Initial members of the International Alcohol Control study , including New Zealand, Thailand, Scotland and England, have been joined by countries including Australia, Mongolia, South Africa and Vietnam, for the study aimed at testing the effects of various alcohol policies on liquor consumption and problems in low and middle-income countries.
Professor Casswell and her colleagues carried out the survey, prior to changes in New Zealand’s liquor legislation, with data collection including information on respondents’ time of purchase, amounts bought, price paid, varieties of liquor and the location of the purchase. The researchers hope to follow up the 1900 respondents interviewed to assess any impact on the new legislation and they will also be monitoring price changes.

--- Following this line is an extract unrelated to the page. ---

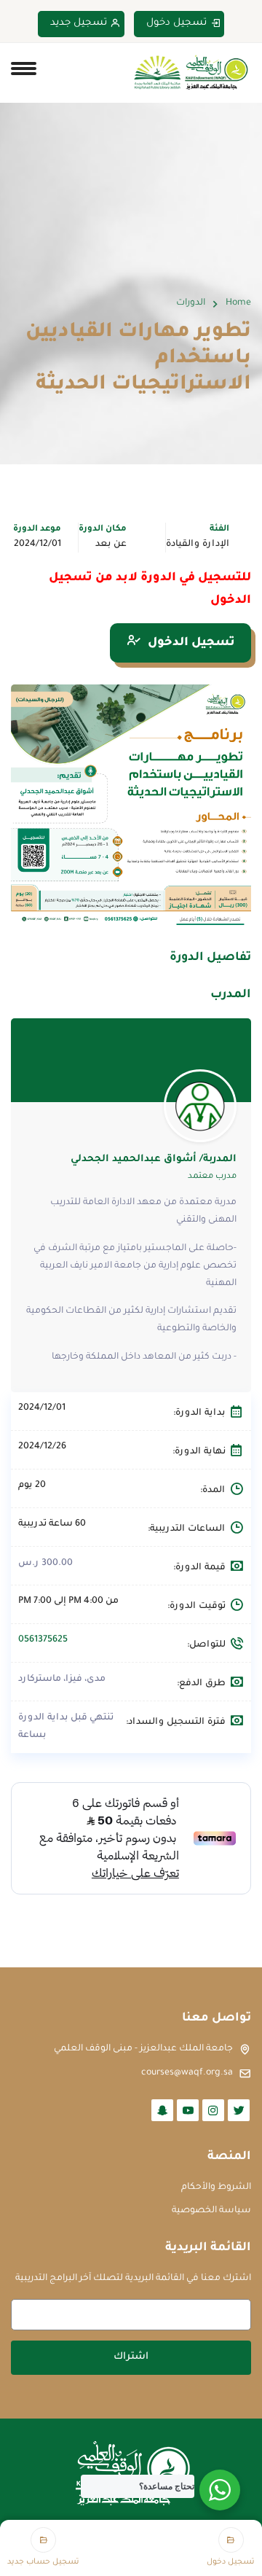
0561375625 (43, 1640)
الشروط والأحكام (216, 2187)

“Our analysis of the relationship between the prices people told us they paid and how much they drank found that people drinking large quantities pay less for their drinks,” Professor Casswell says.
“Those paying lower prices from off-license premises – where most alcohol is sold in New Zealand – were most likely to be to daily drinkers; whereas prices paid on on-premise drinking lcoations, like bars and restaurants, were not linked to frequency of drinking, but were to how much is consumed in a drinking occasion.”
The survey also showed the heavier drinkers in the survey – both in terms of the quantities consumed and the frequency of drinking – were most likely to have bought alcohol in later hours.
Professor Casswell says while the New Zealand conclusions that the more available alcohol is , the more likely people will drink heavily, were not startling, - the implications of the research findings for local governments and communities were important and timely.
“It is the communities that have to deal with alcohol-related disorders and violence, which are linked to heavier drinking which is, in turn, linked to longer hours spent drinking in bars and pubs. Sales ffrom off-licence premises of takeaway alcohol have also been linked with family violence and child maltreatment. Our findings support the importance of trading hours, and this is one policy which may be changed quickly given the opportunity in New Zealand for councils to set trading hours – unlike reducing density, for example, which may take longer to achieve,” she says.
‘With this research we are seeking to better inform community policy in the countries taking part [in the study] about what is happening on the ground – what drinkers are buying, or obtaining via social supply, how much they are paying, where and when they buy and their exposure to alcohol marketing.”
‘An ability to measure response to any policy changes which occur, and make comparisons with countries where no policy change has occurred, will add to the
international community’s knowledge of what makes effective alchol policy, articularly in emerging alcohol markets where less information is available.”